Three, suggestions and prospects: based on compliance, multi-party cooperation, innovative gameplay, great potential
From the development of PayFi, it is still in the solution of a one-way financing solution, that is, looking for financing in the blockchain world for real physical scenarios. If it goes further, it can develop into a payment and financing integrated business, or it can be said to be a comprehensive form of PayFi+Defi+RWA, which will expand the source of funds and increase the source of income of DeFi or exchange wealth management products on the chain; on the other hand, it will also find a breakthrough solution for the huge financial turnover demand of offline assets.
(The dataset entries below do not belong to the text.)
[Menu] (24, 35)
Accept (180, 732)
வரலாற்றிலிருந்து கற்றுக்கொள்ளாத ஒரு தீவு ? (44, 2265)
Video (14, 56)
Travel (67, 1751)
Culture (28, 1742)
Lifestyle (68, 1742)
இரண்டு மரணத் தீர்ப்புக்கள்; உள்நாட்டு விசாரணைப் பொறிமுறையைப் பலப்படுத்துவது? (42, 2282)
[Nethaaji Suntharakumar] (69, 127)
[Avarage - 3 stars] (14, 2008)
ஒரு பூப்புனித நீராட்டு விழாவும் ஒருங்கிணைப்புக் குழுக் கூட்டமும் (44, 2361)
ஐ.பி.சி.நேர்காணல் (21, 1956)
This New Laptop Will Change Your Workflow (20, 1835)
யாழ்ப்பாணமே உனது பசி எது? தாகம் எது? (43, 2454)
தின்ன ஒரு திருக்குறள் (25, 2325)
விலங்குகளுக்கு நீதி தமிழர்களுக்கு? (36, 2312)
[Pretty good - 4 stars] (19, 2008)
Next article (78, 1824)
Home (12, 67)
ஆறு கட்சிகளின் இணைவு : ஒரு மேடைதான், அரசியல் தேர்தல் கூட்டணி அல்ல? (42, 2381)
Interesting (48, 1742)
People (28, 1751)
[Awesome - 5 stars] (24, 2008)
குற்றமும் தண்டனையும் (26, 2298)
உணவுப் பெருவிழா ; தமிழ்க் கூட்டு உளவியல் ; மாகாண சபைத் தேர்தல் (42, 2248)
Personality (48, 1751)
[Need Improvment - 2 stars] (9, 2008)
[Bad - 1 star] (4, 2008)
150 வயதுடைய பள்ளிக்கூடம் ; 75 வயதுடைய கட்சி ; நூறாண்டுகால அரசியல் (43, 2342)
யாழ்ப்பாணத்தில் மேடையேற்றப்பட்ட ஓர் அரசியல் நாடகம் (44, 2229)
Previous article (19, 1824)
Chart: PayFi business innovation scenario
Source: Self-organized
As shown in the figure above, the current PayFi funding pool does not come directly from DeFi and exchanges, but more from the funding pool built by the project itself. However, for the underlying assets, under compliant funds, it does not matter what the source of funds is, especially considering the current liquidity segmentation in the market, it can be considered to cooperate with Defi protocols and compliant exchanges to fully integrate the liquidity of the blockchain world. On the one hand, it can design more products with fund risk attributes and terms, and at the same time, it can also achieve payment and financing integration, or use the high timeliness of blockchain payment settlement, combined with on-chain income, to seamlessly achieve payment and financing integration. Equivalently, the income obtained by users through LP can be used as collateral to obtain credit advances from the PayFi platform immediately, which can be directly used to pay for offline consumption. In addition, for centralized compliant exchanges and Defi protocols, there are more effective means to retain user funds. A possible scenario is: for example, user A deposits and withdraws funds through HashKey Exchange. After investing in BTC income, he can use BTC or USDC and other compliant stablecoins to invest in the exchange's wealth management products. The underlying assets of the wealth management products are PayFi's financing projects to earn stable income, which can also be paid offline directly through PayFi.
In short, from the perspective of PayFi's own development, combined with the many ways to play in the blockchain world, the time value of currency can make full use of the efficiency of blockchain for innovation, and the shortened time can not only improve the turnover efficiency, but also more conveniently form a product form that integrates payment, financing, and settlement.
According to incomplete statistics, the entire payment field, including credit cards, trade financing, cross-border payments, etc., has a total market of more than 40 trillion US dollars, and currently PayFi has only expanded in the long-tail market that is ignored by traditional finance.
Combined with the increasingly compliant blockchain world, this scale is roughly estimated to exceed one trillion in PayFi alone. In the foreseeable future, if the barriers to deposits and withdrawals are broken, the integration of online and offline is deepened, and compliance is accelerated, perhaps the highway from the Web2 world to the Web3 world will be truly connected, and PayFi may also be the key turning point for We3 to truly move towards Mass Adoption.